Discussion in 'Other Health News and Research' started by Dolphin, Aug 14, 2013.

  1. Dolphin

    Dolphin Senior Member

    A minority interest, I imagine.

    This could be a useful reference for people who wanted something on the issue:
    Esther12, biophile, Sean and 4 others like this.
  2. biophile

    biophile Places I'd rather be.

    Similarly (and free full text too) ...

    Observer bias in randomised clinical trials with binary outcomes: systematic review of trials with both blinded and non-blinded outcome assessors.

    Hróbjartsson A, Thomsen AS, Emanuelsson F, Tendal B, Hilden J, Boutron I, Ravaud P, Brorson S.

    BMJ. 2012 Feb 27;344:e1119. doi: 10.1136/bmj.e1119.

    Nordic Cochrane Centre, Rigshospitalet Department 3343, Blegdamsvej 9, 2100 Copenhagen Ø, Denmark.

    OBJECTIVE: To evaluate the impact of non-blinded outcome assessment on estimated treatment effects in randomised clinical trials with binary outcomes.

    DESIGN: Systematic review of trials with both blinded and non-blinded assessment of the same binary outcome. For each trial we calculated the ratio of the odds ratios--the odds ratio from non-blinded assessments relative to the corresponding odds ratio from blinded assessments. A ratio of odds ratios <1 indicated that non-blinded assessors generated more optimistic effect estimates than blinded assessors. We pooled the individual ratios of odds ratios with inverse variance random effects meta-analysis and explored reasons for variation in ratios of odds ratios with meta-regression. We also analysed rates of agreement between blinded and non-blinded assessors and calculated the number of patients needed to be reclassified to neutralise any bias.

    DATA SOURCES: PubMed, Embase, PsycINFO, CINAHL, Cochrane Central Register of Controlled Trials, HighWire Press, and Google Scholar.

    ELIGIBILITY CRITERIA FOR SELECTING STUDIES: Randomised clinical trials with blinded and non-blinded assessment of the same binary outcome.

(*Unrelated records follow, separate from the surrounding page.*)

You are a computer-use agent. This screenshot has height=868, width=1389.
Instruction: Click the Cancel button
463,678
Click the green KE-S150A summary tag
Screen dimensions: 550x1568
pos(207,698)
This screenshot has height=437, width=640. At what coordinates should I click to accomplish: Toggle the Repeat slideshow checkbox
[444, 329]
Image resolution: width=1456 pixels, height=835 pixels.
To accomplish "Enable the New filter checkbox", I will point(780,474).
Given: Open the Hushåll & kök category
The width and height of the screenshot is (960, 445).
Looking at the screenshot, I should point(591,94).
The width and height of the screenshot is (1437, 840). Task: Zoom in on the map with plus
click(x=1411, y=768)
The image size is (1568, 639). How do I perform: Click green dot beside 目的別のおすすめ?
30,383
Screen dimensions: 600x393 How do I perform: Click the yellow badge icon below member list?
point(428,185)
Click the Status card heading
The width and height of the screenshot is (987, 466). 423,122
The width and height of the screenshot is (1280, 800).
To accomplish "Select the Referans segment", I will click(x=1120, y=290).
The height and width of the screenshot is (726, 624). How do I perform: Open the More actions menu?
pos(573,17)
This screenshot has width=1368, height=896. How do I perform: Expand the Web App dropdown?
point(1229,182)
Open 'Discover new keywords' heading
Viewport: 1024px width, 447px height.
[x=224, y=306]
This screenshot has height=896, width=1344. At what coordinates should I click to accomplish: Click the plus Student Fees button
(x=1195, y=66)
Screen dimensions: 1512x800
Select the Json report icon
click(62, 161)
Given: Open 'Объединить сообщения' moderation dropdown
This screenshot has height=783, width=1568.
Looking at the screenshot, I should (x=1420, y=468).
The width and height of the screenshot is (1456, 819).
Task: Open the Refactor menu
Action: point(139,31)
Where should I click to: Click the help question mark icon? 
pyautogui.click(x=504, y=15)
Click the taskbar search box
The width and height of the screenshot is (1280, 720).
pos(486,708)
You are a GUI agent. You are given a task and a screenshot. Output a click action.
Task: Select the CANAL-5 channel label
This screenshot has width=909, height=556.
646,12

    RESULTS: We included 21 trials in the main analysis (with 4391 patients); eight trials provided individual patient data. Outcomes in most trials were subjective--for example, qualitative assessment of the patient's function. The ratio of the odds ratios ranged from 0.02 to 14.4. The pooled ratio of odds ratios was 0.64 (95% confidence interval 0.43 to 0.96), indicating an average exaggeration of the non-blinded odds ratio by 36%. We found no significant association between low ratios of odds ratios and scores for outcome subjectivity (P=0.27); non-blinded assessor's overall involvement in the trial (P=0.60); or outcome vulnerability to non-blinded patients (P=0.52). Blinded and non-blinded assessors agreed in a median of 78% of assessments (interquartile range 64-90%) in the 12 trials with available data. The exaggeration of treatment effects associated with non-blinded assessors was induced by the misclassification of a median of 3% of the assessed patients per trial (1-7%).

    CONCLUSIONS: On average, non-blinded assessors of subjective binary outcomes generated substantially biased effect estimates in randomised clinical trials, exaggerating odds ratios by 36%. This bias was compatible with a high rate of agreement between blinded and non-blinded outcome assessors and driven by the misclassification of few patients.